There are $n$ training data $D=\{(x_{i},y_{i})|i\in [n]\}$. Let us now define a partition $G = \{G_1,\dots, G_N\}$ of the training data, consisting of $N$ groups. Given a value function $v:\{S|S\subseteq D\}\to \mathbb{R}$. Then, data-wise Shapley values explaining the prediction are given by $\phi_ i.e. group-wise Shapley values are the same as summing data-wise Shapley values.

Figures (6)

  • Figure 1: An example of motivating AIGC data providers.
  • Figure 2: The overview of the framework of return assignment.

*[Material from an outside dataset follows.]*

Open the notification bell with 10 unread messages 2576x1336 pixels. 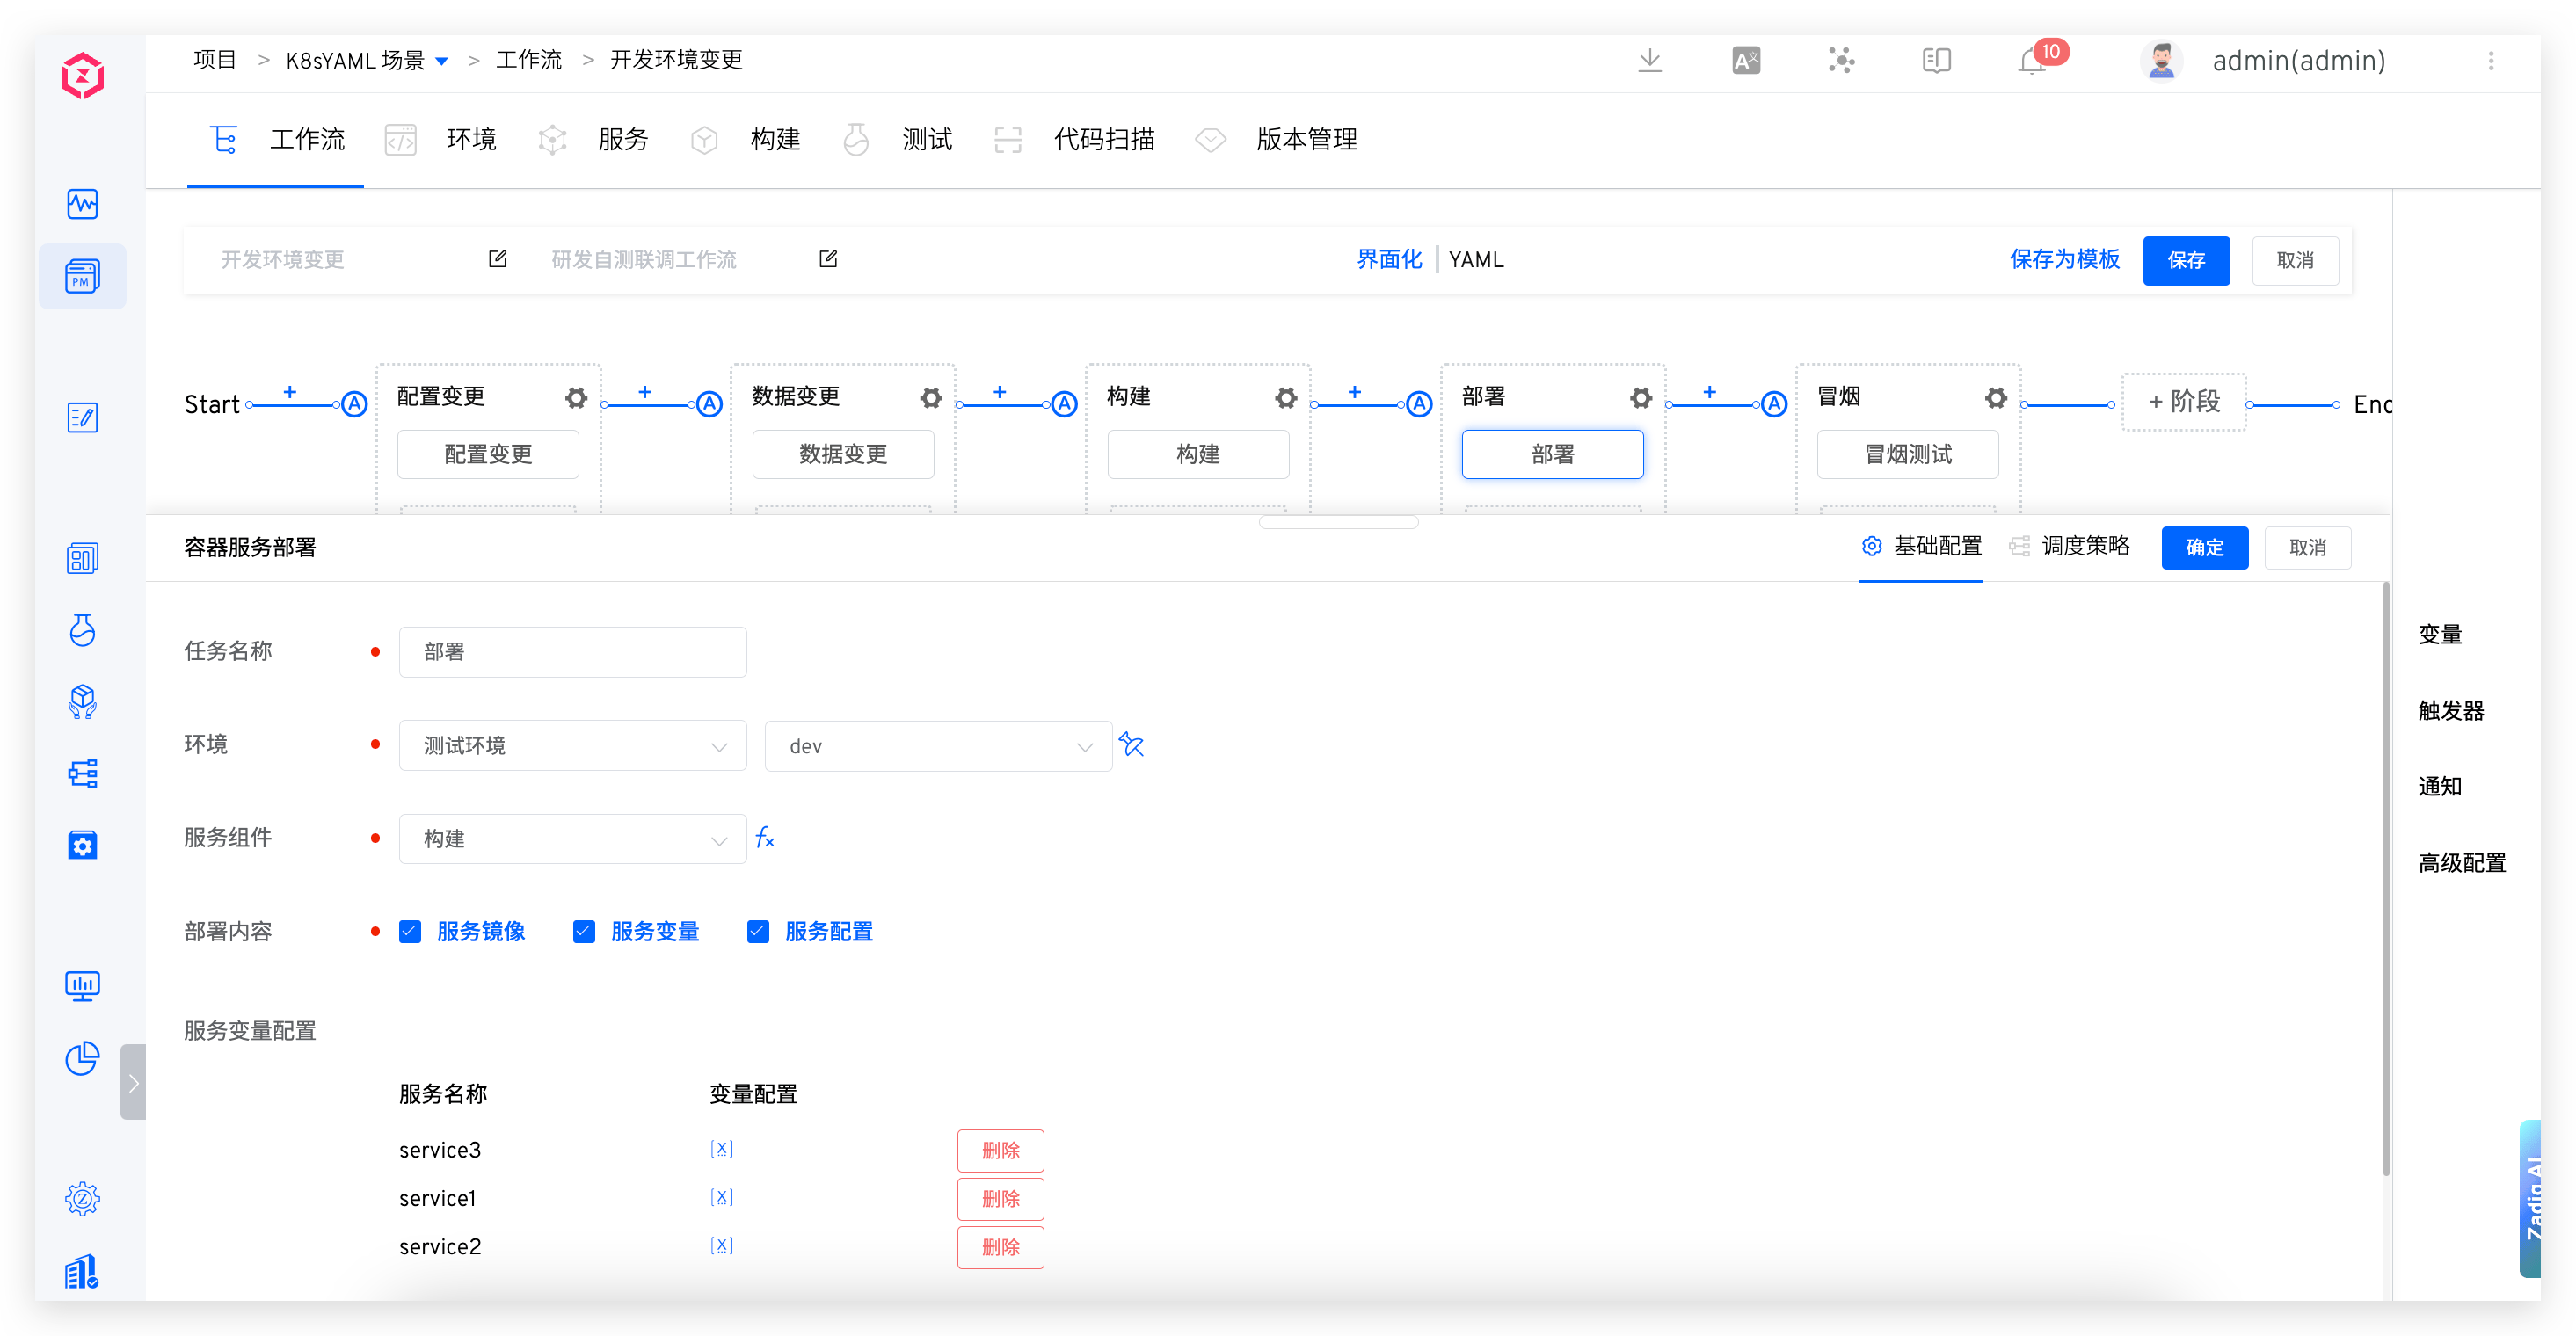tap(2032, 60)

  • Figure 3: (a) The training of the explainer model mainly includes two core parts: the calculation of the value function and the other is updating the model through efficiency constraint. (b) Utilizing information from the first few epochs of sub-service model training to estimate the true value of utility. (c) A grouping function groups the training data, and each data of the same group and the overall data of other groups are regarded as players of the grand coalition to calculate the SV. (d) After grouping, each group is treated as a single player in the grand coalition.
  • Figure 4: The comparison curve about value loss $H_\eta$ of different methods.
  • Figure 5: The visualization of $AFDS$ on MNIST shows the test samples in the first column, with the corresponding true labels on the left. The next ten columns display the top 10 predictions from the explainer model that contributed most to the test samples. $o$ represents the original label, $p$ represents the predicted label of the service model, and $s$ represents the SV.